┌────────
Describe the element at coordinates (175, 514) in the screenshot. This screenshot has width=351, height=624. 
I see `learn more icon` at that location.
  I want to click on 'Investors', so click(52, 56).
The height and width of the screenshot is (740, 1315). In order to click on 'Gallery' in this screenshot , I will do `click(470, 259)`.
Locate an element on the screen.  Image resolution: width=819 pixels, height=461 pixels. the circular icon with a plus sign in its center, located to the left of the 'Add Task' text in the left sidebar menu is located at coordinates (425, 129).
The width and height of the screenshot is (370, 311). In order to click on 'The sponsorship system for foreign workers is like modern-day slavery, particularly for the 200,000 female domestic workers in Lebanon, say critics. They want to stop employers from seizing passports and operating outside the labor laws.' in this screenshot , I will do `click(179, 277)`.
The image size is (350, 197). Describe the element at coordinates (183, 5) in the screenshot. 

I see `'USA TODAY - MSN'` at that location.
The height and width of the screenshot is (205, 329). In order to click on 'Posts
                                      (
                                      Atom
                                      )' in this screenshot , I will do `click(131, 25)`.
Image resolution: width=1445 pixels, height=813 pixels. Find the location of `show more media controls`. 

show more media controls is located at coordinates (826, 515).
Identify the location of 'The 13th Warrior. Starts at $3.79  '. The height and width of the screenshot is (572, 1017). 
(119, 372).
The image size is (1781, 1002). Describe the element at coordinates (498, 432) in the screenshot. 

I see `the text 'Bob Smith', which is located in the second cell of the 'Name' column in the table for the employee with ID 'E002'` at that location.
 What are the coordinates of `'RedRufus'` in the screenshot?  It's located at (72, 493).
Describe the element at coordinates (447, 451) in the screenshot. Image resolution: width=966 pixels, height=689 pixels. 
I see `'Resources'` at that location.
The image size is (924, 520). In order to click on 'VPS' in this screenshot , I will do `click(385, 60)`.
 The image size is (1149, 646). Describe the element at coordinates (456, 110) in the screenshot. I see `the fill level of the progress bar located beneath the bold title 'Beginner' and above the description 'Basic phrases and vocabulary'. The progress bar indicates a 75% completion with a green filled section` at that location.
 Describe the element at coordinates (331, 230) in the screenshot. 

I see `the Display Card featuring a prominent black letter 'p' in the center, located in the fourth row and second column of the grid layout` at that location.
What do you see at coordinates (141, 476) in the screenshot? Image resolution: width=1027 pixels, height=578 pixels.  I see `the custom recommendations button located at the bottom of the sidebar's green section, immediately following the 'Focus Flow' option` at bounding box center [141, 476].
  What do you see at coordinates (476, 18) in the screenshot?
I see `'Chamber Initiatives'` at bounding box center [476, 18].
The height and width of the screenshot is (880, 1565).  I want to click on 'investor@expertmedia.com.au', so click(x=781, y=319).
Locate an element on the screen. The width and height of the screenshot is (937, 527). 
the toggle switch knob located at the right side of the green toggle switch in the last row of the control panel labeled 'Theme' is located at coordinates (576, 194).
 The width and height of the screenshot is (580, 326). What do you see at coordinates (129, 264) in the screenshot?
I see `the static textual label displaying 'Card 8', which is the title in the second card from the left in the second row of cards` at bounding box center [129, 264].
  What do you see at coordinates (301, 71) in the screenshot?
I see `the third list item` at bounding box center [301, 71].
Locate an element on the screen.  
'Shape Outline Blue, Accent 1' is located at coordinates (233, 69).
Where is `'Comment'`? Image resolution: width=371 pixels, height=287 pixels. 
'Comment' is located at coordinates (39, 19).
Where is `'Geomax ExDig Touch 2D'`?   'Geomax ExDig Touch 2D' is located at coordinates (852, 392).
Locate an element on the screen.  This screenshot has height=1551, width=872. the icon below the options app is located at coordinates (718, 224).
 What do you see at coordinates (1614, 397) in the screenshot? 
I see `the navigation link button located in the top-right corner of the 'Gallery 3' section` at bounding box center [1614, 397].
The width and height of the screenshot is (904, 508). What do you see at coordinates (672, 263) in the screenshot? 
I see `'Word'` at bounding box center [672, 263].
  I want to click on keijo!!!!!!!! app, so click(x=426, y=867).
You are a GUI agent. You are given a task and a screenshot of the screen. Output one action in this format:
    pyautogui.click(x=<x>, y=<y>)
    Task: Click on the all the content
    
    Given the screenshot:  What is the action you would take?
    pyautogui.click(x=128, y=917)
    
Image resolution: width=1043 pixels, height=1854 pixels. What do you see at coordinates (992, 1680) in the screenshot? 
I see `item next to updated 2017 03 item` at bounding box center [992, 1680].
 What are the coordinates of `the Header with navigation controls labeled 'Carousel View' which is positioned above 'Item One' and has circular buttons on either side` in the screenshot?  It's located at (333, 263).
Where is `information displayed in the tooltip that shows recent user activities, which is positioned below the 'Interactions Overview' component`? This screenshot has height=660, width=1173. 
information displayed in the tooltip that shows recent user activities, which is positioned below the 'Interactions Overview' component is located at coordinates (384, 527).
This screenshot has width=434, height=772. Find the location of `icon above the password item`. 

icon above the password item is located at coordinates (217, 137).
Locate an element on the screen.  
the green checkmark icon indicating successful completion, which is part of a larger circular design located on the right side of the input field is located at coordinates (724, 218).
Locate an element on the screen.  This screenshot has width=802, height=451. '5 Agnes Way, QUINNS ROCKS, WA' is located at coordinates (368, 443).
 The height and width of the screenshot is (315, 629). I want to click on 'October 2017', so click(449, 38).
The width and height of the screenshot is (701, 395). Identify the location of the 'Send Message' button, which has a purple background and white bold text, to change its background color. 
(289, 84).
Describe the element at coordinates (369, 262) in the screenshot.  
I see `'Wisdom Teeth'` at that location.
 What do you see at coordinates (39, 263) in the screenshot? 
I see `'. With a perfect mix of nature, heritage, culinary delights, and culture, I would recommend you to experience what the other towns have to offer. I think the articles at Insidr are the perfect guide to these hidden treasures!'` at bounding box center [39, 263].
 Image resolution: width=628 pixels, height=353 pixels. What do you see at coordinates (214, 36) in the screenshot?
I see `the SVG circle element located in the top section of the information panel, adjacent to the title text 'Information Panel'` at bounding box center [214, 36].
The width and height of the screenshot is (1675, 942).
└────────
- **Task**: Report every line of the items above that contains the word "more".

- **Answer**:
I see `learn more icon` at that location.
Image resolution: width=1445 pixels, height=813 pixels. Find the location of `show more media controls`. 
show more media controls is located at coordinates (826, 515).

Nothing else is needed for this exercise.